Health and Human Services Cabinet Vickie Yates Glisson said the plan does away with the paper-version of the application — the program will be entirely online.

“Whether you live in any of our 120 counties, there should be access to a computer system that you will be able to come in and access these programs,” Glisson said.

The new program will also serve as an application hub for other state health, food and cash assistance programs, replacing the Kentucky Automated Management Eligibility System.

Over the three years that Kynect has been open, the state has spent about $330 million operating Kynect, but the system was mostly funded through federal grants, according to the Health Cabinet.

Glisson called Kynect “unsustainable.”

“Those favorable federal dollars are now ending. We have to maintain it, we have to operate it,” Glisson said.

“They gave it to us and they said, 'Now it is yours to maintain and operate.' And that comes at a heavy cost.”

The federal government gave Kentucky a $289 million to create Kynect. Glisson said the state will have to return $39 million in unused funds, though last week federal officials said the state would have to return $57 million.

Democratic lawmakers clashed with Glisson during a committee hearing on Tuesday.

Rep. Joni Jenkins, a Louisville Democrat, said she’s concerned that people will fall off the healthcare rolls and return to their status before the Affordable Care Act.

“People were getting healthcare — they were just getting it through the most expensive way possible which is through the emergency room,” Jenkins said.

Kentucky experienced one of the greatest drops in the uninsured population, going from over 20 percent in 2013 to 7.5 percent at the end of 2015.

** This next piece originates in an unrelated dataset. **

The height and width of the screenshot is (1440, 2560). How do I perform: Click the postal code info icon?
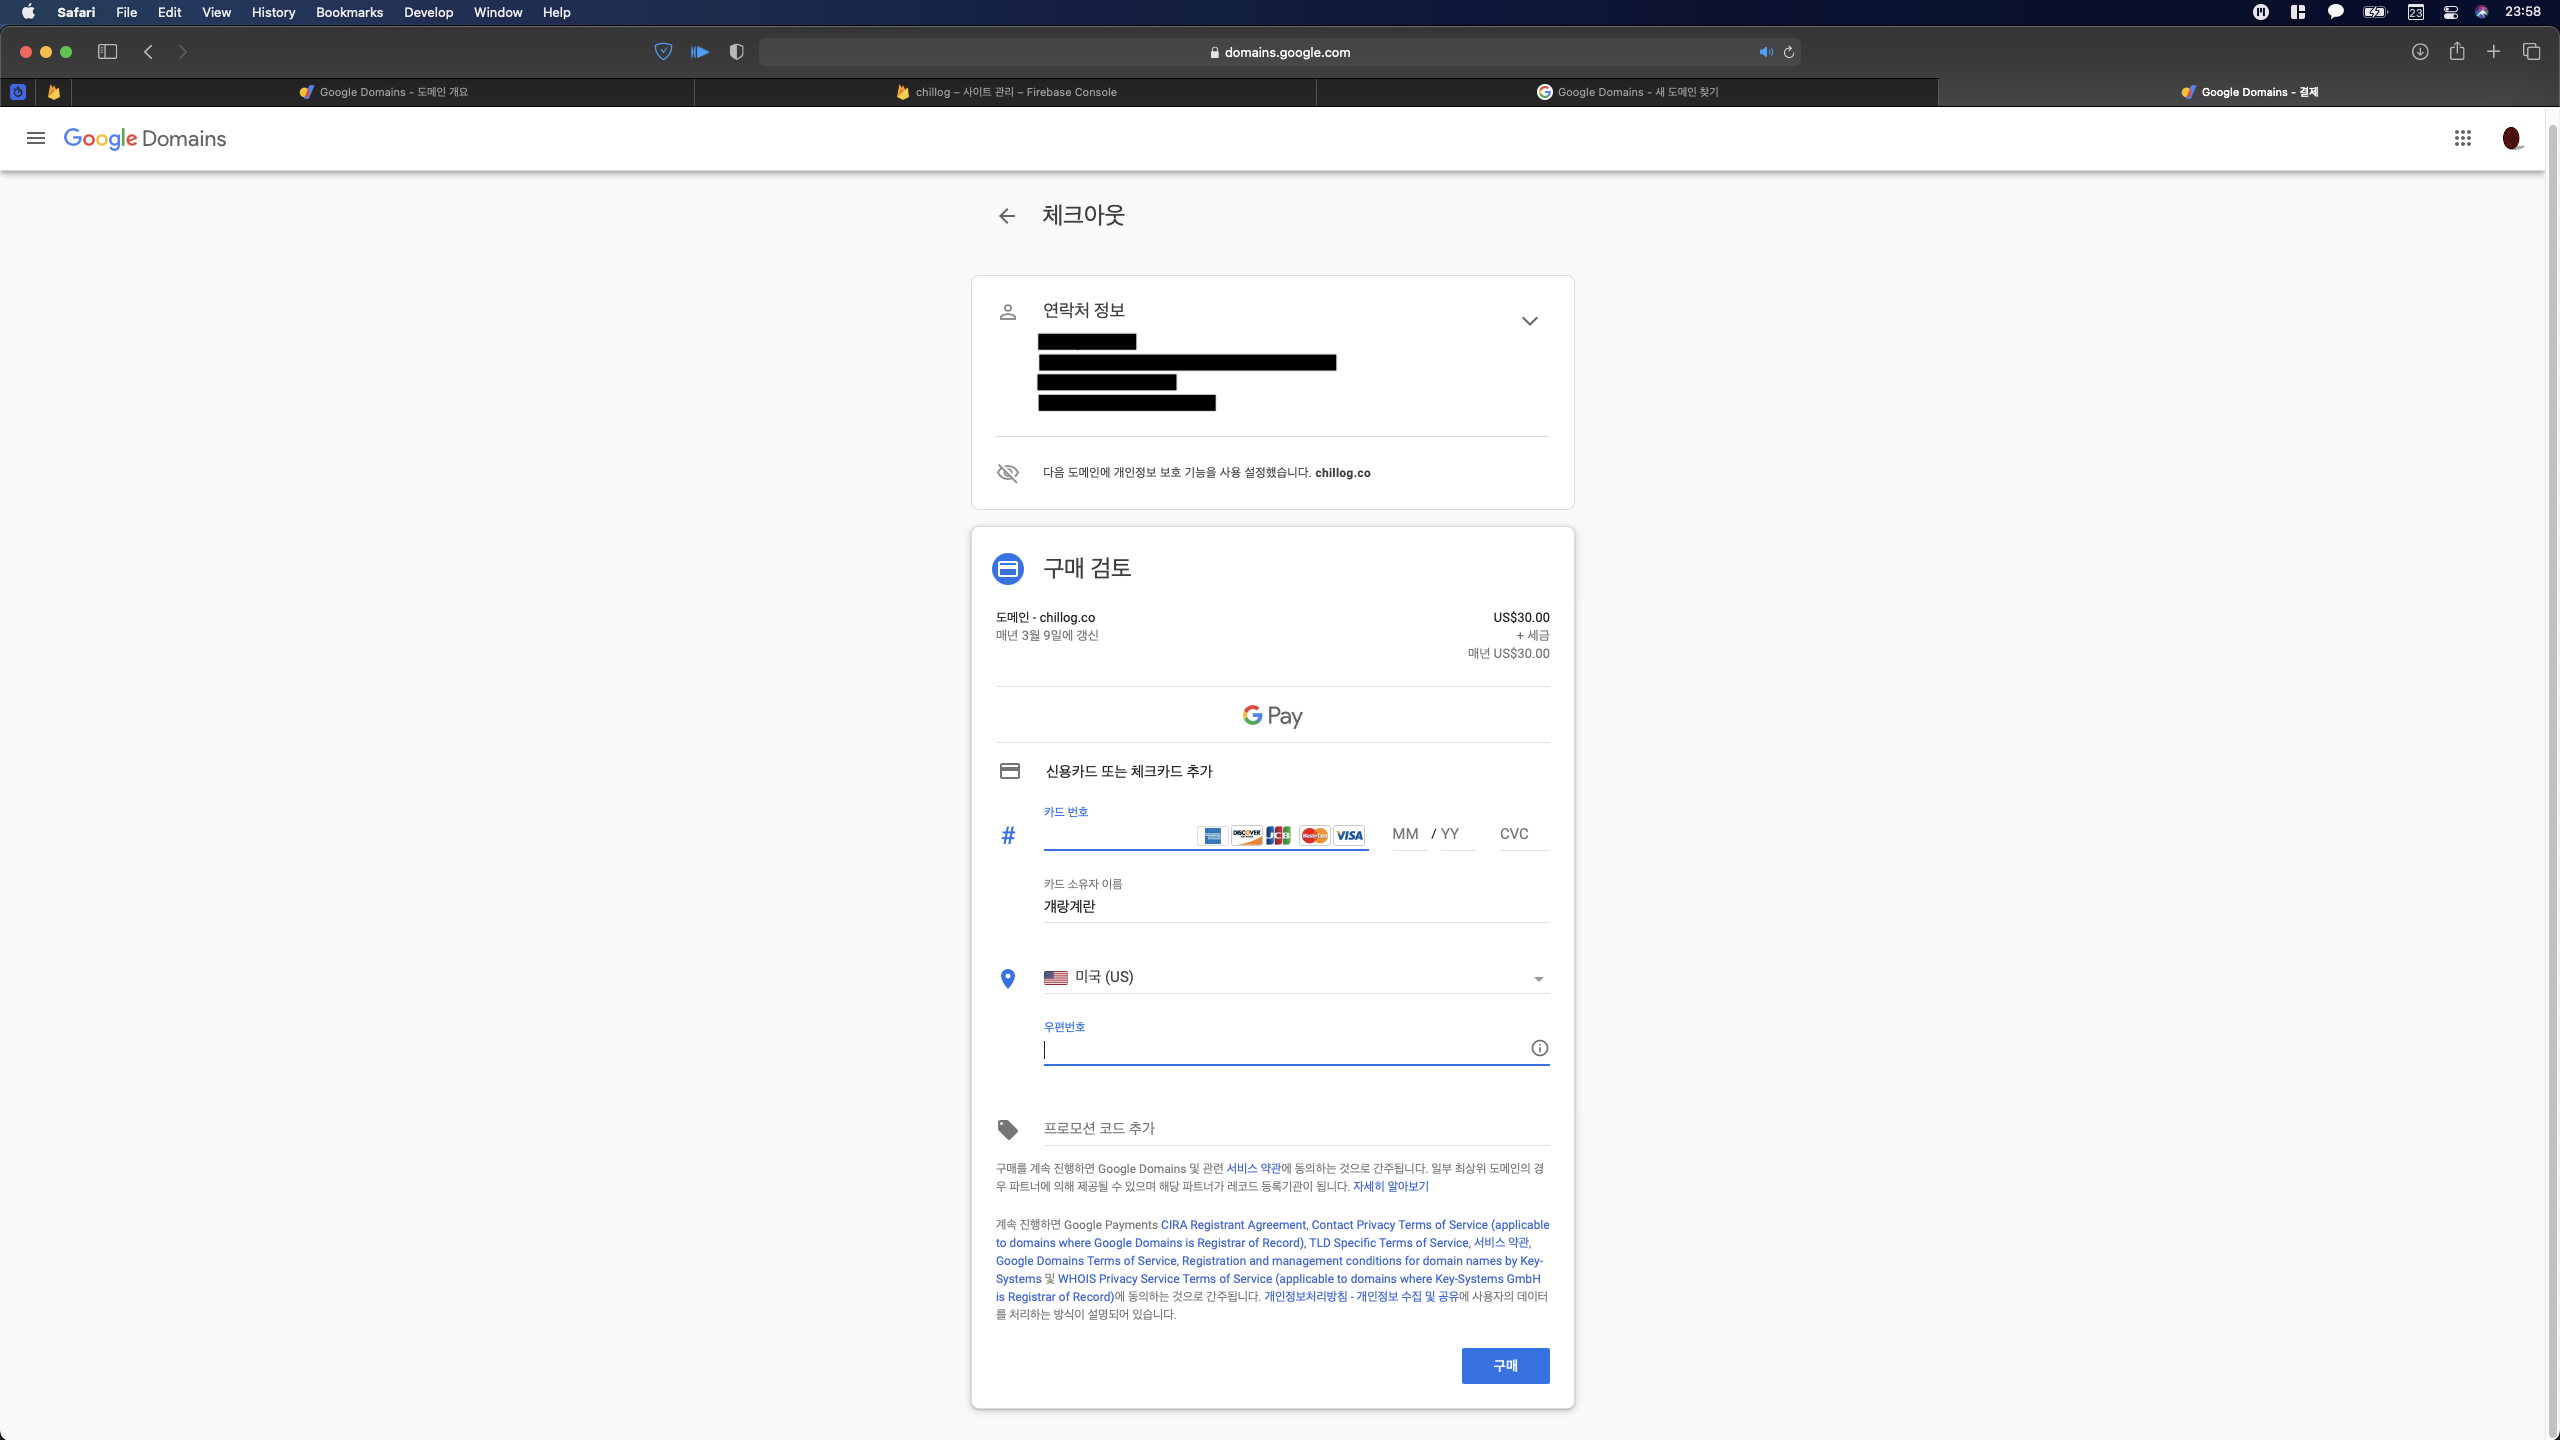click(1539, 1048)
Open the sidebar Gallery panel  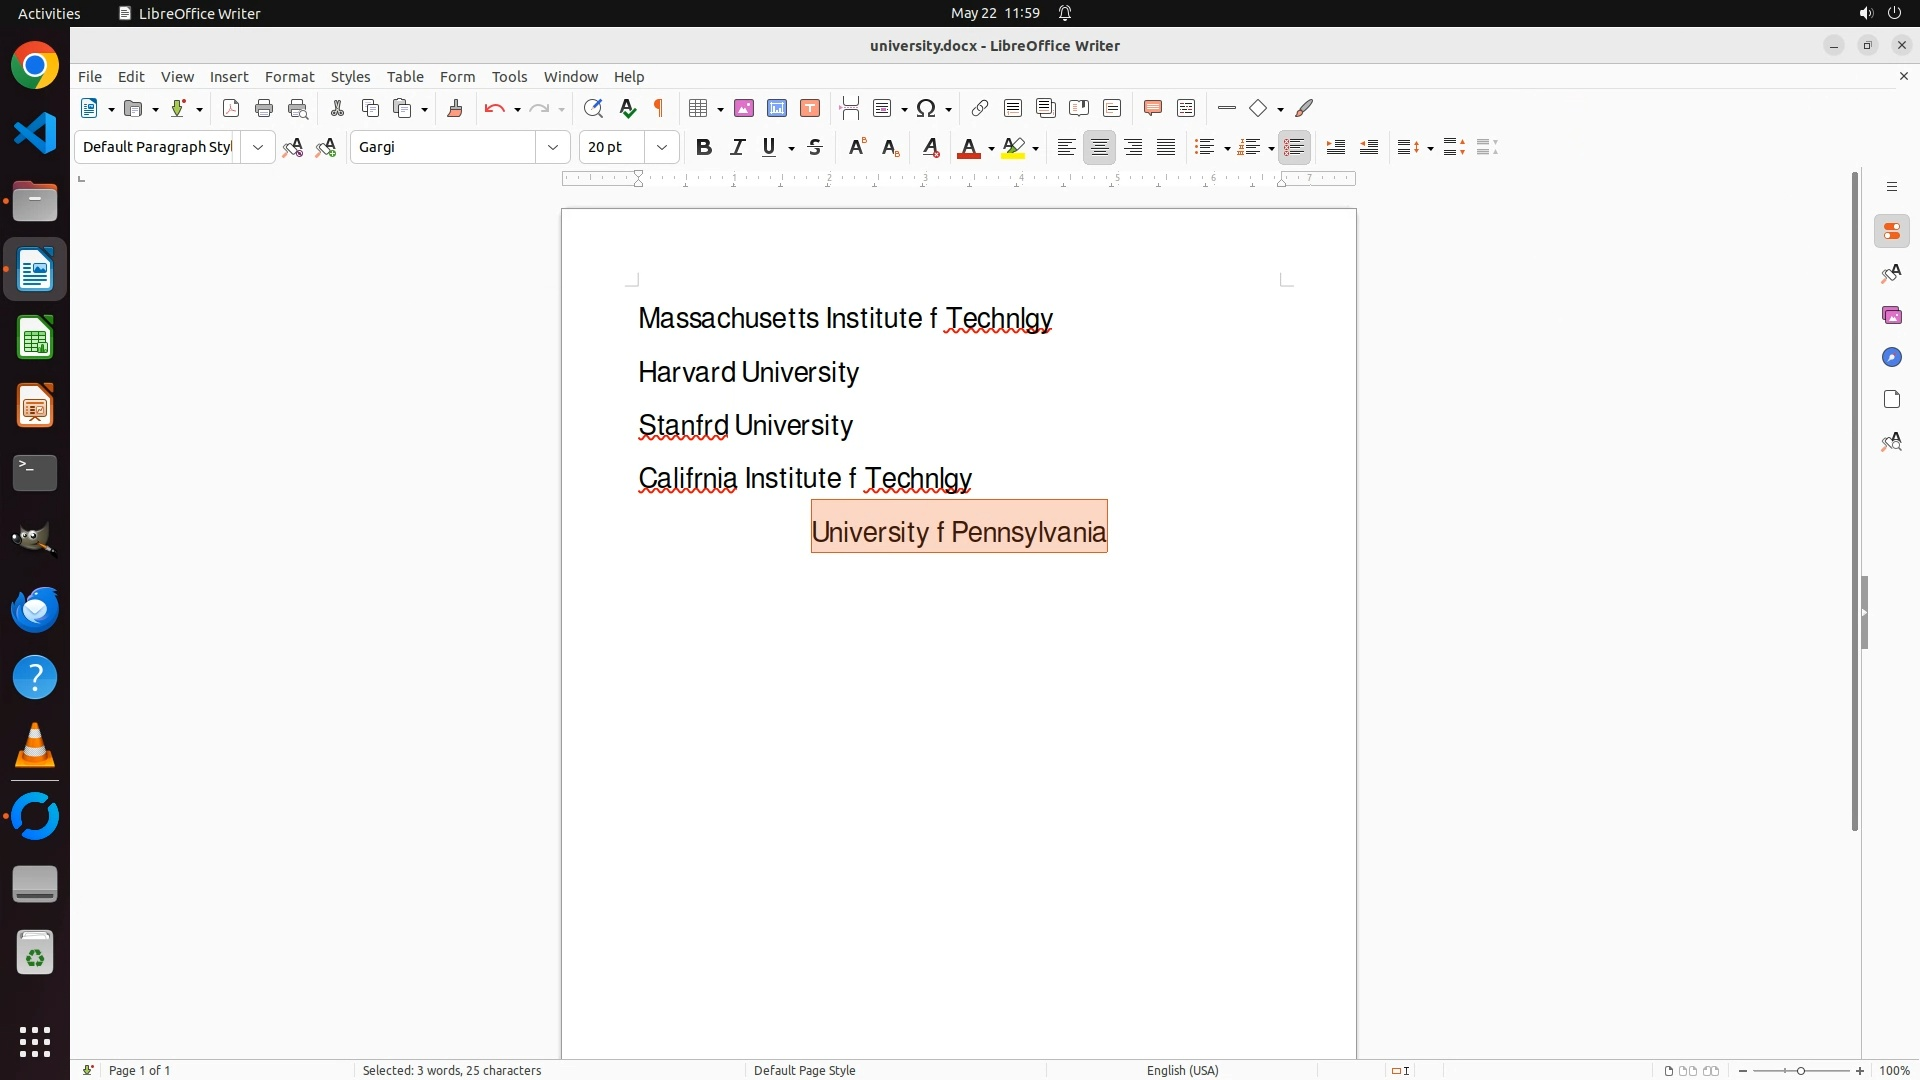coord(1891,316)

Glisson says that Benefind will direct those seeking qualified health care plans to the federal health exchange, healthcare.gov.

Meanwhile the state’s new Medicaid commissioner said that the cost of the Medicaid program — one of the largest expenditures in the budget —will cost about 20 percent more over the next two years, rising to over $3.7 billion

Rep. Jim Wayne, another Louisville Democrat, said that the state could afford these programs and more if it revised its tax system.

“If people who are as wealthy as the governor would pay their fair share in state and local taxes, we know that these type of programs could easily be sustainable,” Wayne said.